Whatever your target is, you need to make sure that you have prepared most of the aspects so you can measure or benchmark the campaign performance. Here are a few tips I can share in order to do so:
Prepare your analytics code
In this case and most of my posts, I am going to refer to Google Analytics since it is the most popular analytics tool and free. I am not going to explain the steps as I am sure most of you already know how, but make sure you have set the following settings correctly:
- time zone
- e-commerce and currency
- default page
Those settings are to make sure you will get the most accurate data when Google is collecting your visitors’ information.
Set your analytics goals
Within your Analytics panel, set your goals and test to make sure they work and trackable. If you run and online store, make sure the analytics code is working so you can track the transactions accurately. Most modern shopping cart systems have modules that are optimized to integrate nicely with Google Analytics.
If possible, create custom links for your campaign
You can track the source of traffic in most cases within needing any additional preparations, but you will have more advantages if you can set unique links used within your campaign. In case the system you use does not support auto-URL generation for this purpose, you can always use Google Analytics’s URL Builder Tool to generate them manually.
Getting the results
Once you are done with the preparations, then you are good to go with your campaign. Schedule the most effective time, get it started, then sit down and wait. I would suggest to wait at least 24 hours after the campaign has ended before checking on the results, unless you do not need the most accurate data yet.
So what are the things that we need to look at?
Increase in traffic
Your campaign would be considered a total failure if you do not get any extra number of visits during your campaign period. If you run it with a web marketing partner, you may want to compare the traffic they promised to drive with the actual one you are getting. Let’s say they claimed to reach 100,000 users, then you should expect at least to get additional 5,000 new visitors (5% click-through rate) from their network.
Checking the number of visits is not enough though.

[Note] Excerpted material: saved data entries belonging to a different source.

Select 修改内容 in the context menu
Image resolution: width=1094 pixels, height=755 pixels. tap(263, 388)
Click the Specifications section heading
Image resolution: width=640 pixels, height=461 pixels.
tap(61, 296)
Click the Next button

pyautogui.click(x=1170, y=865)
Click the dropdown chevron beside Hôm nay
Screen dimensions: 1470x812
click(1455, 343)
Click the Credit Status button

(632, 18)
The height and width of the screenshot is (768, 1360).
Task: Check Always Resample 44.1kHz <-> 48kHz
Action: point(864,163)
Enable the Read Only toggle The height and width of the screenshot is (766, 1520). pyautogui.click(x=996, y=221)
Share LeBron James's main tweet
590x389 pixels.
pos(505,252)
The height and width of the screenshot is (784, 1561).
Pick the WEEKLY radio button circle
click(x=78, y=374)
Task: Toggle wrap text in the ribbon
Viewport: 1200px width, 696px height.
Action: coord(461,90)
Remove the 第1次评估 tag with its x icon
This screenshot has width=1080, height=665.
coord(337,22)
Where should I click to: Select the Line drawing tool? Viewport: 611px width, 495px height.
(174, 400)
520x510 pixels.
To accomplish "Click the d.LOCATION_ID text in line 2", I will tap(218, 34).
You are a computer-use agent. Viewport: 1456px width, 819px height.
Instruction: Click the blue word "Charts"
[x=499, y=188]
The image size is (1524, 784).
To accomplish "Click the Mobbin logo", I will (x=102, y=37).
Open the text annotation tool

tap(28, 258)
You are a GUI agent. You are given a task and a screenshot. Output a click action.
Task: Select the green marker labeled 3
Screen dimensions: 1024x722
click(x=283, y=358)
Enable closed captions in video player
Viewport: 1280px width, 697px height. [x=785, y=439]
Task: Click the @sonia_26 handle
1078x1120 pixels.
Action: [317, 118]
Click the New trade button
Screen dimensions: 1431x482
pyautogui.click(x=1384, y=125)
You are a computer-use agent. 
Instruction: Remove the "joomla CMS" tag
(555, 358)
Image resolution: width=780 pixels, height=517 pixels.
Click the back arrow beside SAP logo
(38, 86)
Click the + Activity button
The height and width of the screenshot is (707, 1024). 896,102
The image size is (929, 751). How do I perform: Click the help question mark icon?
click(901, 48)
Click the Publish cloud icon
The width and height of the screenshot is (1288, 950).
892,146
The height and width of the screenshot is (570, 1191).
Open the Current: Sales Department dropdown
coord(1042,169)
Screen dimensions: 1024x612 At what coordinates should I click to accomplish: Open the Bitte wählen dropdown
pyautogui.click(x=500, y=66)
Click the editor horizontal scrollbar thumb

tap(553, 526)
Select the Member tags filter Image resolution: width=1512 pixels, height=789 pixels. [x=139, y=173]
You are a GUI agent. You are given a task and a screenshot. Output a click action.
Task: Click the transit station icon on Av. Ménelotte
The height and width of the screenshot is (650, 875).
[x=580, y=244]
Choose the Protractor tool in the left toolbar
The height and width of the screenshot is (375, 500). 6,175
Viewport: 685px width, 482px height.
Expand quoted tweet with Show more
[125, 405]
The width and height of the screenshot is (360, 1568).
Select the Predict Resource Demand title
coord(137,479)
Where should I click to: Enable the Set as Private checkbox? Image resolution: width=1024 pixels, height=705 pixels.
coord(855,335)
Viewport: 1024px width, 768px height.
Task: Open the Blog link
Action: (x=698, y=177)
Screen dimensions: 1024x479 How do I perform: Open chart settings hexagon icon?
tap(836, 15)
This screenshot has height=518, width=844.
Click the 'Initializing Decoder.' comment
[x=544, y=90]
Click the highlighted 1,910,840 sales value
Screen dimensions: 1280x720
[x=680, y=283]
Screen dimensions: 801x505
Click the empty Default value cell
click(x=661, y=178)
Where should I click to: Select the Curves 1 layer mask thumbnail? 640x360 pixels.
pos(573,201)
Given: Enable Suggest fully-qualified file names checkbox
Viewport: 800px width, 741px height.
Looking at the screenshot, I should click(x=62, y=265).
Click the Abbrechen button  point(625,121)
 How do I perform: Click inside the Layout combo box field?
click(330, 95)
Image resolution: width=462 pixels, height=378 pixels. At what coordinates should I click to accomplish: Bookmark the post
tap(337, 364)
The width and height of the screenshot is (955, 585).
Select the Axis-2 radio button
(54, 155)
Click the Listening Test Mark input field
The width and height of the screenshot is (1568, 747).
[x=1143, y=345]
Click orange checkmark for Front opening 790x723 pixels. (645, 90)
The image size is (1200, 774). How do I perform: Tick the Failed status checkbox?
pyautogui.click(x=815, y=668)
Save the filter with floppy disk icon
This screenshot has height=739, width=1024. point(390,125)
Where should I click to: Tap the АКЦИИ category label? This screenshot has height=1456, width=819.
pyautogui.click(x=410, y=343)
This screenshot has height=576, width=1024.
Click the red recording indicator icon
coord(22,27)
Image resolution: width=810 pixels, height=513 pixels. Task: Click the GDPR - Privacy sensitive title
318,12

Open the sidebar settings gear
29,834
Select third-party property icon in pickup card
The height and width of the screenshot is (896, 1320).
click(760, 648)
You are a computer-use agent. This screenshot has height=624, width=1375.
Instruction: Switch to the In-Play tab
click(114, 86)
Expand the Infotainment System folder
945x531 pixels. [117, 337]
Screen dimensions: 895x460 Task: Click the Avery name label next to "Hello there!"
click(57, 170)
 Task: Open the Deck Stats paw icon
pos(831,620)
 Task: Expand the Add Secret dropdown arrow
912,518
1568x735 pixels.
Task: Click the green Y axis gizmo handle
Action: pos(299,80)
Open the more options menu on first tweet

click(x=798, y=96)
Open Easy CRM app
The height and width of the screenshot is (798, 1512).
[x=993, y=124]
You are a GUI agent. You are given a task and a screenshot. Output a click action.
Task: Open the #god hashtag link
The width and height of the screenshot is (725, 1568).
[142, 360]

The following dimensions are also important to measure if you have reached to the right market:
- Pages/Visit – indicates the level of interest to your company/brand/website
- Average Time on Site – shows the level of interest to your specific product/page
- Bounce Rate – lower means a good thing
Number of transactions and revenue
If you run an online store, this is most likely the most important–if not the only–thing that counts and you would expect to get as high of numbers as possible here. A successful e-commerce campaign means you gain more in revenue than what you spent, although it is not always the case. More interesting details can quickly be drawn from these values:
- Conversion Rate – high conversion rate means you are hitting the right market
- Average Transaction Value – are you getting higher or lower average transaction compared to your regular traffic?
- Average Number of Products per Transaction – good to know if your products can encourage sale between each other
For those of you who offer a special coupon code for the campaign, that can be the easiest and more “real time” method to measure the results. Just look from your shopping cart system for orders that use XXXX code, those are conversion from your campaign.
Check the results from other goals/targets
Getting direct web sales are not the only score you can use, you might not even have an online store to begin with. So what else to check, what are the valuable items can be extracted? Well here are few, just to give you an idea:
- Newsletter sign up – consider visitors who sign up to your newletter as your “warm prospect”; they are definitely interested with what you are selling, but maybe the timing is just not right
- Social media sharing – this actually can generate more traffic if your visitors decide to share the link to whatever social platform they like, whether it be Twitter, Facebook, Reddit, etc
- Contact you – if you are offering a service instead of product, then getting contacted denotes a successful conversion; even if you are selling a product, a potential customer inquiry is a very positive thing
There are still many things to talk about based on this topic and have probably been covered by many blogs and books. I am just writing the short and practical version for small-medium business. I think I am going to update this post often, should I get many interests from you.